The problem: After finding the line that contains "Where should I" in the material below, print that line and all subsequent lines exactly, up to and including the last.

Available data:

=-=-=

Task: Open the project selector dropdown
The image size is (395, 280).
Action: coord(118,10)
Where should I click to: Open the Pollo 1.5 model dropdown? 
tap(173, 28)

=-=-=

Result:
Where should I click to: Open the Pollo 1.5 model dropdown? 
tap(173, 28)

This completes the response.